The upcoming first degree murder trial for Daniel Ehrlick scheduled to begin in October is now expected to last six weeks and possibly longer -- which means the trial for co-defendant Melissa Jenkins won't be able to begin later this year as planned.

Fourth District Judge Darla Williamson moved Jenkins' jury selection in Jenkins' trial to late January to give Jenkins' attorneys and Ada County prosecutors time to work on that case.

Both Jenkins and Ehrlick are charged with first-degree murder for the death of Jenkins' 8-year-old son Robert Manwill last summer.

Ada County prosecutors say Ehrlick beat the boy in a pattern of "escalating physical violence" that ended in a fatal head injury, and that Jenkins knew about the abuse, hid it from state child protection workers and did nothing to stop it.
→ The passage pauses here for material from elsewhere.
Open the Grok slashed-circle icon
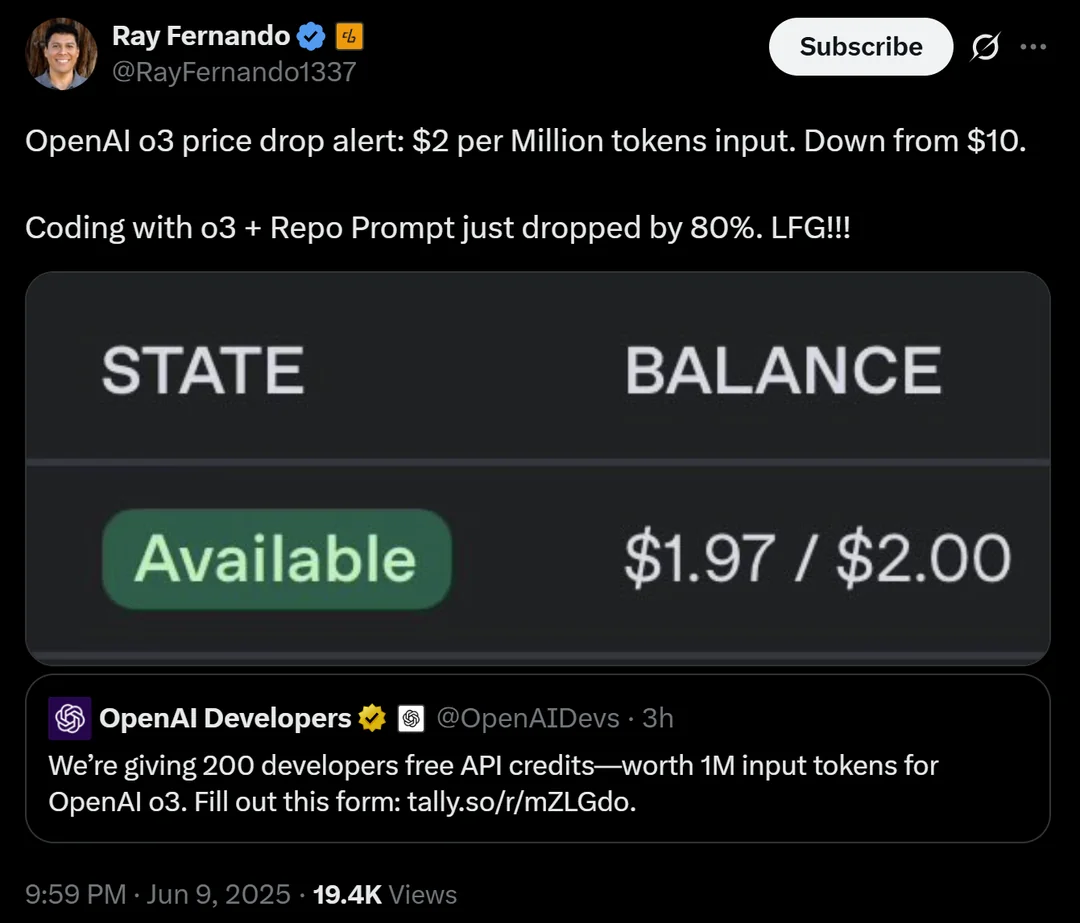985,47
Both are also accused of lying to police about what happened.

The boy's reported disappearance on July 23, 2009, sparked a communitywide search that included more than 2,300 volunteers and the FBI and garnered national attention. It ended in grief about two weeks later when his battered body was found near Kuna in an irrigation canal.

Both Ehrlick and Jenkins have entered not guilty pleas and attorneys for both say the defense is simple -- that they didn't do it.

Jury trials for both Ehrlick and Jenkins have been rescheduled over the last year over legal wrangling over the case, and Williamson has said she wanted to keep the latest trial dates (Sept. 26 for Ehrlick and Nov. 29. for Jenkins) on track.

Williamson said Thursday, with testimony in Ehrlick's trial expected to last longer than originally estimated, she felt having that trial end just before Jenkins' trial was to begin in late November wasn't fair for prosecutors Jill Longhurst or Daniel Dinger, who are handling both cases for Ada County, or Jenkins' attorneys.

Attorneys for both Jenkins and Ehrlick have asked for a change of venue in the case, saying neither can get a fair trial in Ada County because of intense publicity in the case.

Williamson has denied those motions, saying she is confident a fair and impartial jury can be selected in Ada County through the "voir dire" process -- the individual interviews of prospective jurors. "Voir dire" means "to tell the truth."

Williamson has said that if she determines through these interviews that an impartial jury can't be selected, she would reconsider the request to move the trials or bring in a jury from another county.